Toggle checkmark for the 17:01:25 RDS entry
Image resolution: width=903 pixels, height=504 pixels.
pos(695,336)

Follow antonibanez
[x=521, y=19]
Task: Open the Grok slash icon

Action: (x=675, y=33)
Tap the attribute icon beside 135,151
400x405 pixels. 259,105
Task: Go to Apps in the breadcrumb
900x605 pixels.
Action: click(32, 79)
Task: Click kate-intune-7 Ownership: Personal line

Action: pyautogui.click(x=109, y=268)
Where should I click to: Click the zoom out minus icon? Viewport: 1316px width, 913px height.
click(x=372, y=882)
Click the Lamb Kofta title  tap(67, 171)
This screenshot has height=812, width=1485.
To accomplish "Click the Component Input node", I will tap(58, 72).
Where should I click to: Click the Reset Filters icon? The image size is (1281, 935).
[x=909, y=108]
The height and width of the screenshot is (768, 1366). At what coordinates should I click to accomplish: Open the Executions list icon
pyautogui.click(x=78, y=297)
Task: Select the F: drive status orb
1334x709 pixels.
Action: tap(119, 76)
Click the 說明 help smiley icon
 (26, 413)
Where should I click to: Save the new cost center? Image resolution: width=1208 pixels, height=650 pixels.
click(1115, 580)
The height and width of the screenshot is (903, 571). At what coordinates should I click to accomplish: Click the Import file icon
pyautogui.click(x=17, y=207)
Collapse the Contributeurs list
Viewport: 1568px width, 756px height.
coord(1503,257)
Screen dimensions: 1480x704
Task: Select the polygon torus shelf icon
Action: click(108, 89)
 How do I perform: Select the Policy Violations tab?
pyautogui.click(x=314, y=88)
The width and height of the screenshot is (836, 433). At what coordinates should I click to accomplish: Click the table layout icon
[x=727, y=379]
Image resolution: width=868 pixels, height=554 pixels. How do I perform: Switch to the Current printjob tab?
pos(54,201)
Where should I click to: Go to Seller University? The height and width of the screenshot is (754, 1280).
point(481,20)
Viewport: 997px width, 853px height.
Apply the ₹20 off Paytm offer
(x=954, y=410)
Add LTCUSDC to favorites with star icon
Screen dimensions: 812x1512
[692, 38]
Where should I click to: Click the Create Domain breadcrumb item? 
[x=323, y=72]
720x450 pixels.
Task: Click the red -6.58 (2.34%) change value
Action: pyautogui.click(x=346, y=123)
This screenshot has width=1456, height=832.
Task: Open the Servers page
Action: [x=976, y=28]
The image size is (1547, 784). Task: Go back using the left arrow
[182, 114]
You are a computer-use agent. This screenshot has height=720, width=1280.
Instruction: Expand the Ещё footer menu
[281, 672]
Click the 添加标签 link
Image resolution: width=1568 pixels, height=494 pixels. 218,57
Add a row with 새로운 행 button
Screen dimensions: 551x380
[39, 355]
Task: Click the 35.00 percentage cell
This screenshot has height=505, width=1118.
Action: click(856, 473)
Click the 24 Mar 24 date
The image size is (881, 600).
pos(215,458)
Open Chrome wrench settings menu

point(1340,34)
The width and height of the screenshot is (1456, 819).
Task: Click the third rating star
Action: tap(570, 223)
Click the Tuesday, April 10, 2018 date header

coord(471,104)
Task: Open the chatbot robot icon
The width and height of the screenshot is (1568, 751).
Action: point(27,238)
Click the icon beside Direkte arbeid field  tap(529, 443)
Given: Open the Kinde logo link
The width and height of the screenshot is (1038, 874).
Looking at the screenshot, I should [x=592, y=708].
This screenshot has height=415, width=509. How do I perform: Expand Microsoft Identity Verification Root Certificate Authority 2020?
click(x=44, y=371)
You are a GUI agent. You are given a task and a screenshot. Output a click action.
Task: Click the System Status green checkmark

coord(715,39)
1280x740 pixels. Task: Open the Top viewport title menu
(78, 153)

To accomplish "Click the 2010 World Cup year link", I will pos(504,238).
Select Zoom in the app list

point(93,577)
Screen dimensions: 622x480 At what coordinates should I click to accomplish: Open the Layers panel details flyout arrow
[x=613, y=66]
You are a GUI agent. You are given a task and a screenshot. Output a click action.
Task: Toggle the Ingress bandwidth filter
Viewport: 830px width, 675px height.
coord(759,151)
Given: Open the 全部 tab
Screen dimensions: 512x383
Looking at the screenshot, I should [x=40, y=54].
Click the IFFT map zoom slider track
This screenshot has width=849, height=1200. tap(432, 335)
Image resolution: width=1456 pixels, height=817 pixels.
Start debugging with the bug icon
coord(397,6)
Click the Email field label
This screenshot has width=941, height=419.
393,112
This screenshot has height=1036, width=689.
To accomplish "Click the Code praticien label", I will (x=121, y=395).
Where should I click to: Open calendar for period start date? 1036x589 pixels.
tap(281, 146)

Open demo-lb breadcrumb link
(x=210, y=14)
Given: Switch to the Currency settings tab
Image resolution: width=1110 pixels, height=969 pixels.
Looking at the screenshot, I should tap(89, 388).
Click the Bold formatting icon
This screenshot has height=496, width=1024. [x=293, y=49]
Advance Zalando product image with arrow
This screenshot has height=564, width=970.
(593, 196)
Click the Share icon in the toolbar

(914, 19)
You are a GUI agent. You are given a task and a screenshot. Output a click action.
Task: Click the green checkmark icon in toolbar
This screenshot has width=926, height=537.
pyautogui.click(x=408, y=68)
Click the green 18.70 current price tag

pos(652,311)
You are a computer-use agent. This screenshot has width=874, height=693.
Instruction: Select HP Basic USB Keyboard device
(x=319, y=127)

● TASK ITEM:
Nothing but the exact lines of the data above, from the line containing "This screenshot has height=564, width=970." through the last, should appear in the answer.

● EXERCISE ANSWER:
This screenshot has height=564, width=970.
(593, 196)
Click the Share icon in the toolbar

(914, 19)
You are a GUI agent. You are given a task and a screenshot. Output a click action.
Task: Click the green checkmark icon in toolbar
This screenshot has width=926, height=537.
pyautogui.click(x=408, y=68)
Click the green 18.70 current price tag

pos(652,311)
You are a computer-use agent. This screenshot has width=874, height=693.
Instruction: Select HP Basic USB Keyboard device
(x=319, y=127)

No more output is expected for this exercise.